- [DOCUMENT SEGMENT]
Pubdate: Wed, 01 Mar 2017
Source: Calgary Herald (CN AB)
Copyright: 2017 Postmedia Network
Author: Bill Kaufmann
Page: A3


Canada's use of methadone to treat fentanyl and other opioid abuse is
dangerous and outdated, says a substance-abuse expert gathered with
others in Banff mapping out addiction strategies.

Canada should follow other countries, including the U.S., that have
moved toward using another drug, buprenorphine/naloxone to manage
opioid addiction, said Dr. Cam Wild of the School of Public Health at
the University of Alberta.

"Canada has fallen behind other countries in treatment - in many
places, Suboxone is the first line of care," said Wild, using
buprenorphine/naloxone's brand name.

Suboxone, he said, has proven much less lethal than methadone in
jurisdictions where it's been publicly used.

"It has much less ability to kill people … so we can convince the
approval and treatment systems to update," said Wild, who chaired the
meeting of about 40 experts in Banff.

Also risky is the too-commonly-used approach of cold turkey in ending
individual addictions, he said.

The comments came amid an accelerating death toll from the use of
synthetic opioid fentanyl, which killed 343 people in Alberta last
year, a third of them in the final quarter of 2016.

Wild called it an emergency but said the province's refusal to declare
it one is less important than the work it seems to be doing in
combating the scourge.

But one of the reasons Canada has fallen behind is due to the longtime
lack of a national network to tackle drug misuse issues.

Two years ago, the Canadian Research Initiative in Substance Misuse
(CRISM) was created to do just that and is preparing to launch a
nationwide study comparing the merits of methadone and Suboxone.

It will recruit 300 patients to take part in the study, about 70 of
them in Alberta, said Wild, who's part of the 500-member CRISM.

"It's the first time methadone and Suboxone will be compared
head-to-head," he said of the study expected to begin this spring.

Alberta, he said, could also gain from safe injection or ingestion
sites that have proven a success in places such as Vancouver.

Such measures allow addicts to access treatment networks in addition
to plying their habits more safely, said Wild.

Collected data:
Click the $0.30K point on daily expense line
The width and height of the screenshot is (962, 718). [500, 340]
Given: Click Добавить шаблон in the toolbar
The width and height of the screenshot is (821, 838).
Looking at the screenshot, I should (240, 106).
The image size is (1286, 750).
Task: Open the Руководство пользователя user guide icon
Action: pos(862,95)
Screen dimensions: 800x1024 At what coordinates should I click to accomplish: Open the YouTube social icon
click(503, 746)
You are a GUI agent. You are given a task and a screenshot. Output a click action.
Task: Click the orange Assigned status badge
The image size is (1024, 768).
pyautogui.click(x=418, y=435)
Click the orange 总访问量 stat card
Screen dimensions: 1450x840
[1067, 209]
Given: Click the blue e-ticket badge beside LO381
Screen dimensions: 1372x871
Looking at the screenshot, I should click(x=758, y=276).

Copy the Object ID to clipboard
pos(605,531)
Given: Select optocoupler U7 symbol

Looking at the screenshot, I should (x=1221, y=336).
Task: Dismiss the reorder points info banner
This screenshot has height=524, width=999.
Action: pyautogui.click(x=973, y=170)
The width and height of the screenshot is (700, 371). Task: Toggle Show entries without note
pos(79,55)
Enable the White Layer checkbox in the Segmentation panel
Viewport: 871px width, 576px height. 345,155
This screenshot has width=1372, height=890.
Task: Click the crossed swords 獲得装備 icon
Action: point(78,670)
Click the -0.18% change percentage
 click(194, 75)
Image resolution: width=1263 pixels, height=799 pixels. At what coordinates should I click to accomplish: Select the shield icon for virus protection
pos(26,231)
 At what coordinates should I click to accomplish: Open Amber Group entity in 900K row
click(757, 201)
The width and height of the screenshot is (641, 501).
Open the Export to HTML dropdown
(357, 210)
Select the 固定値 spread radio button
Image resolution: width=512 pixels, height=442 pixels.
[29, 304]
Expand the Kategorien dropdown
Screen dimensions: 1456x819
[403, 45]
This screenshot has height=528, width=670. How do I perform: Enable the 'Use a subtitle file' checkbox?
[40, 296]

- [WORK ITEM] According to the article on opioid addiction treatment, how many patients will the nationwide CRISM study recruit?

- [YOUR RESPONSE] 300 patients, about 70 of them in Alberta.